• DT appears to increasingly be looking outside its four walls for R&D gains.

Deutsche Telekom (DT) remained coy on the reasons behind a further drop in its research and development (R&D) budget.

During the year to 31 December 2017 (FY17), its R&D spend fell by 31%, to EUR57m — its lowest outlay for several years. The budget dropped by nearly half between a peak in FY15 and the trough in FY17. The Group’s Annual Reports do not explain the cutbacks, nor did DT’s Investor Relations department respond to Deutsche Telekomwatch queries before going to press.

DT’s R&D budgets remain relatively small to begin with. In FY17, the Group generated net revenue of nearly EUR75bn, so Group R&D expenditure was a remarkably tiny 0.076% of net sales during that year.

The Group’s definition of R&D has remained constant. It includes ‘pre-production’ R&D, such as the search for alternative products, processes, systems and services. The Group, however, does not include the cost of developing system and user software with the aim of increasing productivity and providing more effective IT support for business processes.

Curiously, R&D headcount started to rise recently, from 2, 800 in FY15 to 3, 000 in FY17, despite the fall in overall expenditure. DT does not elaborate on the expertise of the new recruits.

Here comes DTCP

DT warns in its Annual Reports that R&D figures cannot be viewed in isolation. The Group has a ‘three-pronged‘ investment strategy comprising in-house developments, partnerships, and startup funding. Leading up to FY15, there was a Group peak in what might be termed traditional R&D spend.

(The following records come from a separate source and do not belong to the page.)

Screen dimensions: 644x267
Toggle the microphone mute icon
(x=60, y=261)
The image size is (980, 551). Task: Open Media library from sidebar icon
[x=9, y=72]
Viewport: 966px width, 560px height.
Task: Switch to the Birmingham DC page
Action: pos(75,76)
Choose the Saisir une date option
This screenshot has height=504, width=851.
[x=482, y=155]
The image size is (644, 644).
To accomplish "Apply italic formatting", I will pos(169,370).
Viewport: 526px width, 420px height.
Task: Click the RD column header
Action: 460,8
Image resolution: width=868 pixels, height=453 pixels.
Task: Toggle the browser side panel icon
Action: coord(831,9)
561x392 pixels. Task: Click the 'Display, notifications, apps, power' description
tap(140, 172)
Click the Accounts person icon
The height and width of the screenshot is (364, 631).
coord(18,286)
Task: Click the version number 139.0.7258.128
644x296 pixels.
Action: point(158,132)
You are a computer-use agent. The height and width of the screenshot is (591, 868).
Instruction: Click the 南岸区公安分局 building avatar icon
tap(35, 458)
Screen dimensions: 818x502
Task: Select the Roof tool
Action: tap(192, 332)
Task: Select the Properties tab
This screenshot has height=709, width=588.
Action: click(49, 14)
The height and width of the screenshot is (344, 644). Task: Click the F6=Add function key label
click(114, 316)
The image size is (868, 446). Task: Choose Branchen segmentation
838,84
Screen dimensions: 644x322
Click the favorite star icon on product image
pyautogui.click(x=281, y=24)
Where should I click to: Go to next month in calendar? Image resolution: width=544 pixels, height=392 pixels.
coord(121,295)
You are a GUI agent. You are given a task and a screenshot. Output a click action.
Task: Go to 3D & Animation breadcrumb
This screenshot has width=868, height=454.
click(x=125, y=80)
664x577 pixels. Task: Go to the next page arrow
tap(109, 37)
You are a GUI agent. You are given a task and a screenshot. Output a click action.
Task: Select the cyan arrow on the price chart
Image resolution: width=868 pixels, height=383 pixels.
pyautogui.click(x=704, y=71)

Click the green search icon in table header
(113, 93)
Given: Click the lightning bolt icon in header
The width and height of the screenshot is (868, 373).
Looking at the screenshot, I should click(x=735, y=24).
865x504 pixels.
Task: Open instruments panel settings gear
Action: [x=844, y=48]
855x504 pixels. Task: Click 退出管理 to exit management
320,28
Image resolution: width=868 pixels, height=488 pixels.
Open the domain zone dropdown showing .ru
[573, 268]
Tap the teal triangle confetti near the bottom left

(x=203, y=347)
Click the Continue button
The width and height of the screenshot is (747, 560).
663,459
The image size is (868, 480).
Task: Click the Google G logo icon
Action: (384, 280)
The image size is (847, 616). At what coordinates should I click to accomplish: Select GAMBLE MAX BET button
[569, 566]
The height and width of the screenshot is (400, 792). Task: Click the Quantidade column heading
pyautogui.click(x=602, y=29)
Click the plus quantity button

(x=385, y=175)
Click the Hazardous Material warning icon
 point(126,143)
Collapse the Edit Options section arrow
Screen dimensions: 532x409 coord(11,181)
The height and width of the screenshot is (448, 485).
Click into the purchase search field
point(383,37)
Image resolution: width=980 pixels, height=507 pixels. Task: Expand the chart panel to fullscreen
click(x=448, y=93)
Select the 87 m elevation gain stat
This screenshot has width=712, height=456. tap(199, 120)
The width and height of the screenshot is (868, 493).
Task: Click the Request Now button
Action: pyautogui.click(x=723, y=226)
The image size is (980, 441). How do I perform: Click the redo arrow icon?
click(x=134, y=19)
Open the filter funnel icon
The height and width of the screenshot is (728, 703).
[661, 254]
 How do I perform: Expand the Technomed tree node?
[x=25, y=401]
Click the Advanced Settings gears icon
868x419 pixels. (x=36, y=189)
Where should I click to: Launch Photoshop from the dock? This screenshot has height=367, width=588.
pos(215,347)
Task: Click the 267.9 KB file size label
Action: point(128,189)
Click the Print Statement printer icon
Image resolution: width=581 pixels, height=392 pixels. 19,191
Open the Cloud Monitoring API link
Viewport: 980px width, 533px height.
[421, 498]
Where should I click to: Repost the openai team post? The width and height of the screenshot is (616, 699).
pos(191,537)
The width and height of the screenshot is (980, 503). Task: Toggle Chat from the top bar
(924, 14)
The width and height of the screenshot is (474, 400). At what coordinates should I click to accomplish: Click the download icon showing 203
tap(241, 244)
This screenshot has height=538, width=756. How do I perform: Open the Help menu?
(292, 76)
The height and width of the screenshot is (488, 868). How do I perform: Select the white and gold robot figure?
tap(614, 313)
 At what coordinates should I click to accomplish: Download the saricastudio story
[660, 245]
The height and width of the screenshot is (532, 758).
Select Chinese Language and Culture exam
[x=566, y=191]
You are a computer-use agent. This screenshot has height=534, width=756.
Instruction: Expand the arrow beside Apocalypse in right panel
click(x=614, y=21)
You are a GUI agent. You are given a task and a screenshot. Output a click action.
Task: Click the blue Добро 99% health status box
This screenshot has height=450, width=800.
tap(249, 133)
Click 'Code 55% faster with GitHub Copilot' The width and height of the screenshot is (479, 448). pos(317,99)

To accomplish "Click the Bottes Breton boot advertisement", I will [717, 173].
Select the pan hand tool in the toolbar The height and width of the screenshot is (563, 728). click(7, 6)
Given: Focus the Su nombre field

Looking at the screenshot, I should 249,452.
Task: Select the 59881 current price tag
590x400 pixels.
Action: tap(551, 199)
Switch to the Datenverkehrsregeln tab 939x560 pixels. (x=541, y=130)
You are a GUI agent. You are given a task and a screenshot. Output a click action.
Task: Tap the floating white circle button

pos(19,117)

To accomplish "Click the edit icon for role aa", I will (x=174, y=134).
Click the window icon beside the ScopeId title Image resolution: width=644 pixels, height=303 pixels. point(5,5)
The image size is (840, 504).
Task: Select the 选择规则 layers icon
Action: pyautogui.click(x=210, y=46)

Deutsche Telekom Capital Partners (DTCP), the investment management arm of DT, superseded T-Venture and became officially operational in April 2015. In DT’s FY16 Annual Report, the Group stated plans to invest a total of EUR450m via DTCP over the unit’s first five years of operation. A string of recent DTCP investments, throughout 2017 and early-2018, may well suggest DT has divert a portion of its traditional R&D budget to VC activity (Deutsche Telekomwatch, #66 and passim). Corporate VC has been derided in some quarters as an ineffective approach to business innovation, but DT is clearly not one of its sceptics.

Image: T-Labs / Medium.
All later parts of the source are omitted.